== Activity ==
Set down the entries below exactly as written.
** Dataset entries follows **
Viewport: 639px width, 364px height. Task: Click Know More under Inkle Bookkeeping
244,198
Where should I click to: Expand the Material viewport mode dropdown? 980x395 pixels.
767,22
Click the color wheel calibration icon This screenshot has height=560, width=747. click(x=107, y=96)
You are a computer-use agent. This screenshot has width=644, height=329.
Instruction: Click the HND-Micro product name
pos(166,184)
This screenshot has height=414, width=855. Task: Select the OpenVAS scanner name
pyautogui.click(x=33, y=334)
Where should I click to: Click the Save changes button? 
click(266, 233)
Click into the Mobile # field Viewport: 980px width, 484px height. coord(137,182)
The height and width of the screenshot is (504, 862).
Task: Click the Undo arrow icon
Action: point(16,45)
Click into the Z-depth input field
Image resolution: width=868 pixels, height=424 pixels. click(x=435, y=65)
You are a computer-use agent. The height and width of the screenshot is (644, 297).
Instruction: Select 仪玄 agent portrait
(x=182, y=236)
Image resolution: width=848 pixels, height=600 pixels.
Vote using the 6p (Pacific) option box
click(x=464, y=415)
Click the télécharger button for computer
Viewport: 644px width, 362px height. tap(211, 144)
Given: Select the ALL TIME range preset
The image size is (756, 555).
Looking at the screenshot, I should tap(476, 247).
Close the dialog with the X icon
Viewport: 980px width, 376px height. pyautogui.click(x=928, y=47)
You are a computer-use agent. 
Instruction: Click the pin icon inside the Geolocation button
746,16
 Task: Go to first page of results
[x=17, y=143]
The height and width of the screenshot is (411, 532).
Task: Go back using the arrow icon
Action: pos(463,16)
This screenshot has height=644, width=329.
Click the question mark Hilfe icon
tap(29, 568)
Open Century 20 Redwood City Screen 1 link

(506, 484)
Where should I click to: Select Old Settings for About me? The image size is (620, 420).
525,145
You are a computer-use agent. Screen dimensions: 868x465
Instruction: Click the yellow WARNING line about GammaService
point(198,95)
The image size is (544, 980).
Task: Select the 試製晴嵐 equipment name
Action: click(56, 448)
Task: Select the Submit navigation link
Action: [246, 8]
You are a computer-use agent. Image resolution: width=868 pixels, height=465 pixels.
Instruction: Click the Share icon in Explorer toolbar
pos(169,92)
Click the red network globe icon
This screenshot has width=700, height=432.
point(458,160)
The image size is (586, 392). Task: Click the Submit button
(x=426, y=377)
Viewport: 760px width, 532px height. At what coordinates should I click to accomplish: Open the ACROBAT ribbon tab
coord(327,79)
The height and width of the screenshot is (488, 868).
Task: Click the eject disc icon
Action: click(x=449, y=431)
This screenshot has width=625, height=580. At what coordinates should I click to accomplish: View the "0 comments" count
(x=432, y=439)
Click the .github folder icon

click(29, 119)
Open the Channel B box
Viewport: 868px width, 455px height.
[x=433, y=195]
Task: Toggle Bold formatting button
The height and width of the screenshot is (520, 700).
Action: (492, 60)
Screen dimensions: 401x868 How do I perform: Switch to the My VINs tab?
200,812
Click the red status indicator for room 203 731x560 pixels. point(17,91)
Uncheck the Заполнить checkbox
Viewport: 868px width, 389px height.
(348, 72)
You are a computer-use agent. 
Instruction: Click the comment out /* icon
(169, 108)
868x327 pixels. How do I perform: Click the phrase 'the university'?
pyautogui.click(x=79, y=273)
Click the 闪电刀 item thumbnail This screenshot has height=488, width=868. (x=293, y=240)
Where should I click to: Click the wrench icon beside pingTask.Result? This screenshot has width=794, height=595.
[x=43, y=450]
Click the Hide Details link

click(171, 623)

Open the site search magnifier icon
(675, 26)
** End of Dataset entries **
== Expected answer ==
Viewport: 639px width, 364px height. Task: Click Know More under Inkle Bookkeeping
244,198
Where should I click to: Expand the Material viewport mode dropdown? 980x395 pixels.
767,22
Click the color wheel calibration icon This screenshot has height=560, width=747. click(x=107, y=96)
You are a computer-use agent. This screenshot has width=644, height=329.
Instruction: Click the HND-Micro product name
pos(166,184)
This screenshot has height=414, width=855. Task: Select the OpenVAS scanner name
pyautogui.click(x=33, y=334)
Where should I click to: Click the Save changes button? 
click(266, 233)
Click into the Mobile # field Viewport: 980px width, 484px height. coord(137,182)
The height and width of the screenshot is (504, 862).
Task: Click the Undo arrow icon
Action: point(16,45)
Click into the Z-depth input field
Image resolution: width=868 pixels, height=424 pixels. click(x=435, y=65)
You are a computer-use agent. The height and width of the screenshot is (644, 297).
Instruction: Select 仪玄 agent portrait
(x=182, y=236)
Image resolution: width=848 pixels, height=600 pixels.
Vote using the 6p (Pacific) option box
click(x=464, y=415)
Click the télécharger button for computer
Viewport: 644px width, 362px height. tap(211, 144)
Given: Select the ALL TIME range preset
The image size is (756, 555).
Looking at the screenshot, I should tap(476, 247).
Close the dialog with the X icon
Viewport: 980px width, 376px height. pyautogui.click(x=928, y=47)
You are a computer-use agent. 
Instruction: Click the pin icon inside the Geolocation button
746,16
 Task: Go to first page of results
[x=17, y=143]
The height and width of the screenshot is (411, 532).
Task: Go back using the arrow icon
Action: pos(463,16)
This screenshot has height=644, width=329.
Click the question mark Hilfe icon
tap(29, 568)
Open Century 20 Redwood City Screen 1 link

(506, 484)
Where should I click to: Select Old Settings for About me? The image size is (620, 420).
525,145
You are a computer-use agent. Screen dimensions: 868x465
Instruction: Click the yellow WARNING line about GammaService
point(198,95)
The image size is (544, 980).
Task: Select the 試製晴嵐 equipment name
Action: click(56, 448)
Task: Select the Submit navigation link
Action: [246, 8]
You are a computer-use agent. Image resolution: width=868 pixels, height=465 pixels.
Instruction: Click the Share icon in Explorer toolbar
pos(169,92)
Click the red network globe icon
This screenshot has width=700, height=432.
point(458,160)
The image size is (586, 392). Task: Click the Submit button
(x=426, y=377)
Viewport: 760px width, 532px height. At what coordinates should I click to accomplish: Open the ACROBAT ribbon tab
coord(327,79)
The height and width of the screenshot is (488, 868).
Task: Click the eject disc icon
Action: click(x=449, y=431)
This screenshot has width=625, height=580. At what coordinates should I click to accomplish: View the "0 comments" count
(x=432, y=439)
Click the .github folder icon

click(29, 119)
Open the Channel B box
Viewport: 868px width, 455px height.
[x=433, y=195]
Task: Toggle Bold formatting button
The height and width of the screenshot is (520, 700).
Action: (492, 60)
Screen dimensions: 401x868 How do I perform: Switch to the My VINs tab?
200,812
Click the red status indicator for room 203 731x560 pixels. point(17,91)
Uncheck the Заполнить checkbox
Viewport: 868px width, 389px height.
(348, 72)
You are a computer-use agent. 
Instruction: Click the comment out /* icon
(169, 108)
868x327 pixels. How do I perform: Click the phrase 'the university'?
pyautogui.click(x=79, y=273)
Click the 闪电刀 item thumbnail This screenshot has height=488, width=868. (x=293, y=240)
Where should I click to: Click the wrench icon beside pingTask.Result? This screenshot has width=794, height=595.
[x=43, y=450]
Click the Hide Details link

click(171, 623)

Open the site search magnifier icon
(675, 26)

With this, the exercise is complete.